WHAT NEEDS TO BE DONE
Copy out every record precisely.

DATA TO EXAMINE Start Marker

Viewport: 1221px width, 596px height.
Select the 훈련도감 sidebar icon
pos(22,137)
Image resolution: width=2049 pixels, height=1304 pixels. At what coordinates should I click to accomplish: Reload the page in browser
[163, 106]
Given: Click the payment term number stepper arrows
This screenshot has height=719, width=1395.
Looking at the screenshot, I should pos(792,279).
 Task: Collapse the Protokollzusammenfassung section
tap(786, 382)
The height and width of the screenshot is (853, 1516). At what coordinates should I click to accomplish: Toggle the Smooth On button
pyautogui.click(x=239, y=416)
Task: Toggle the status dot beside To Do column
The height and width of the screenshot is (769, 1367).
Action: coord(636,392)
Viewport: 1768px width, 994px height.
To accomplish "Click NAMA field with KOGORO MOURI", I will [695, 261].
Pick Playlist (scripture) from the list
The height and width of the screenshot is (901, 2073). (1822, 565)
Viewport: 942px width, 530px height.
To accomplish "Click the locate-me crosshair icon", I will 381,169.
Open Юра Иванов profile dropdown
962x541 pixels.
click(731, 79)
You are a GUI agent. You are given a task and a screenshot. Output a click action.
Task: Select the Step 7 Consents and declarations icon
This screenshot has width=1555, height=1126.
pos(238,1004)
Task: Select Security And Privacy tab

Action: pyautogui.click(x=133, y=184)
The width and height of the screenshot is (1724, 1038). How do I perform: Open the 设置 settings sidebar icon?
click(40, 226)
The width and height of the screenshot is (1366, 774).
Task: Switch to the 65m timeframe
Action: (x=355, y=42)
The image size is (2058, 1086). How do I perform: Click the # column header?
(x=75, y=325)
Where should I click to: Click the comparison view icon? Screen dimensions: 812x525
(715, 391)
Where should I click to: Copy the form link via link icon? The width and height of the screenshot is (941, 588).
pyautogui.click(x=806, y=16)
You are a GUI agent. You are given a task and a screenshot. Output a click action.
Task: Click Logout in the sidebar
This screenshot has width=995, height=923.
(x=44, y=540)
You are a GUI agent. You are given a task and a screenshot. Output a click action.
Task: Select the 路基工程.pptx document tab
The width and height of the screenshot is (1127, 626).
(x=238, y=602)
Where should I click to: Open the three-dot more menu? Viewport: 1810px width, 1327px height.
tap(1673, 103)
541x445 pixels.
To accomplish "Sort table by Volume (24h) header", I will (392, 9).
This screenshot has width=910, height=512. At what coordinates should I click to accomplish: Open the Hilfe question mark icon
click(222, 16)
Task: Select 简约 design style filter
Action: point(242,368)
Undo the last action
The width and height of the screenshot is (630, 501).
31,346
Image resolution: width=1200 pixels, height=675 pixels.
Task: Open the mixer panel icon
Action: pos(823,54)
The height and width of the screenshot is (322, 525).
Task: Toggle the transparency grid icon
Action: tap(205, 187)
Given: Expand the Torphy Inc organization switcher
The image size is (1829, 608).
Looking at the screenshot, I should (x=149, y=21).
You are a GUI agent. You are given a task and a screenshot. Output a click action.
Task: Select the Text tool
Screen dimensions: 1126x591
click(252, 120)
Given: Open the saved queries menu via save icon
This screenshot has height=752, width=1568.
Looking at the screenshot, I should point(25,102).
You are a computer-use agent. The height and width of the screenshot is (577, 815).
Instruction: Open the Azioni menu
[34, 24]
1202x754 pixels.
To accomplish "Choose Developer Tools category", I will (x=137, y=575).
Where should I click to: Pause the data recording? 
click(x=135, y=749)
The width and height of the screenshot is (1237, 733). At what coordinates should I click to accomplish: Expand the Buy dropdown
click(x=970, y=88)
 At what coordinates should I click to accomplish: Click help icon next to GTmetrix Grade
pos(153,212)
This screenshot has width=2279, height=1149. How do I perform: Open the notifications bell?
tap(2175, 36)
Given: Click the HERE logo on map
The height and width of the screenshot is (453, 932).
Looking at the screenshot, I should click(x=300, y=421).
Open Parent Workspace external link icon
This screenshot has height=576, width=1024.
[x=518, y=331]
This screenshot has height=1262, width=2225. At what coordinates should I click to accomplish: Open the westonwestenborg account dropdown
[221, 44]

DATA TO EXAMINE End Marker

SOLUTION
Viewport: 1221px width, 596px height.
Select the 훈련도감 sidebar icon
pos(22,137)
Image resolution: width=2049 pixels, height=1304 pixels. At what coordinates should I click to accomplish: Reload the page in browser
[163, 106]
Given: Click the payment term number stepper arrows
This screenshot has height=719, width=1395.
Looking at the screenshot, I should pos(792,279).
 Task: Collapse the Protokollzusammenfassung section
tap(786, 382)
The height and width of the screenshot is (853, 1516). At what coordinates should I click to accomplish: Toggle the Smooth On button
pyautogui.click(x=239, y=416)
Task: Toggle the status dot beside To Do column
The height and width of the screenshot is (769, 1367).
Action: coord(636,392)
Viewport: 1768px width, 994px height.
To accomplish "Click NAMA field with KOGORO MOURI", I will [695, 261].
Pick Playlist (scripture) from the list
The height and width of the screenshot is (901, 2073). (1822, 565)
Viewport: 942px width, 530px height.
To accomplish "Click the locate-me crosshair icon", I will 381,169.
Open Юра Иванов profile dropdown
962x541 pixels.
click(731, 79)
You are a GUI agent. You are given a task and a screenshot. Output a click action.
Task: Select the Step 7 Consents and declarations icon
This screenshot has width=1555, height=1126.
pos(238,1004)
Task: Select Security And Privacy tab

Action: pyautogui.click(x=133, y=184)
The width and height of the screenshot is (1724, 1038). How do I perform: Open the 设置 settings sidebar icon?
click(40, 226)
The width and height of the screenshot is (1366, 774).
Task: Switch to the 65m timeframe
Action: (x=355, y=42)
The image size is (2058, 1086). How do I perform: Click the # column header?
(x=75, y=325)
Where should I click to: Click the comparison view icon? Screen dimensions: 812x525
(715, 391)
Where should I click to: Copy the form link via link icon? The width and height of the screenshot is (941, 588).
pyautogui.click(x=806, y=16)
You are a GUI agent. You are given a task and a screenshot. Output a click action.
Task: Click Logout in the sidebar
This screenshot has width=995, height=923.
(x=44, y=540)
You are a GUI agent. You are given a task and a screenshot. Output a click action.
Task: Select the 路基工程.pptx document tab
The width and height of the screenshot is (1127, 626).
(x=238, y=602)
Where should I click to: Open the three-dot more menu? Viewport: 1810px width, 1327px height.
tap(1673, 103)
541x445 pixels.
To accomplish "Sort table by Volume (24h) header", I will (392, 9).
This screenshot has width=910, height=512. At what coordinates should I click to accomplish: Open the Hilfe question mark icon
click(222, 16)
Task: Select 简约 design style filter
Action: point(242,368)
Undo the last action
The width and height of the screenshot is (630, 501).
31,346
Image resolution: width=1200 pixels, height=675 pixels.
Task: Open the mixer panel icon
Action: pos(823,54)
The height and width of the screenshot is (322, 525).
Task: Toggle the transparency grid icon
Action: tap(205, 187)
Given: Expand the Torphy Inc organization switcher
The image size is (1829, 608).
Looking at the screenshot, I should (x=149, y=21).
You are a GUI agent. You are given a task and a screenshot. Output a click action.
Task: Select the Text tool
Screen dimensions: 1126x591
click(252, 120)
Given: Open the saved queries menu via save icon
This screenshot has height=752, width=1568.
Looking at the screenshot, I should point(25,102).
You are a computer-use agent. The height and width of the screenshot is (577, 815).
Instruction: Open the Azioni menu
[34, 24]
1202x754 pixels.
To accomplish "Choose Developer Tools category", I will (x=137, y=575).
Where should I click to: Pause the data recording? 
click(x=135, y=749)
The width and height of the screenshot is (1237, 733). At what coordinates should I click to accomplish: Expand the Buy dropdown
click(x=970, y=88)
 At what coordinates should I click to accomplish: Click help icon next to GTmetrix Grade
pos(153,212)
This screenshot has width=2279, height=1149. How do I perform: Open the notifications bell?
tap(2175, 36)
Given: Click the HERE logo on map
The height and width of the screenshot is (453, 932).
Looking at the screenshot, I should click(x=300, y=421).
Open Parent Workspace external link icon
This screenshot has height=576, width=1024.
[x=518, y=331]
This screenshot has height=1262, width=2225. At what coordinates should I click to accomplish: Open the westonwestenborg account dropdown
[221, 44]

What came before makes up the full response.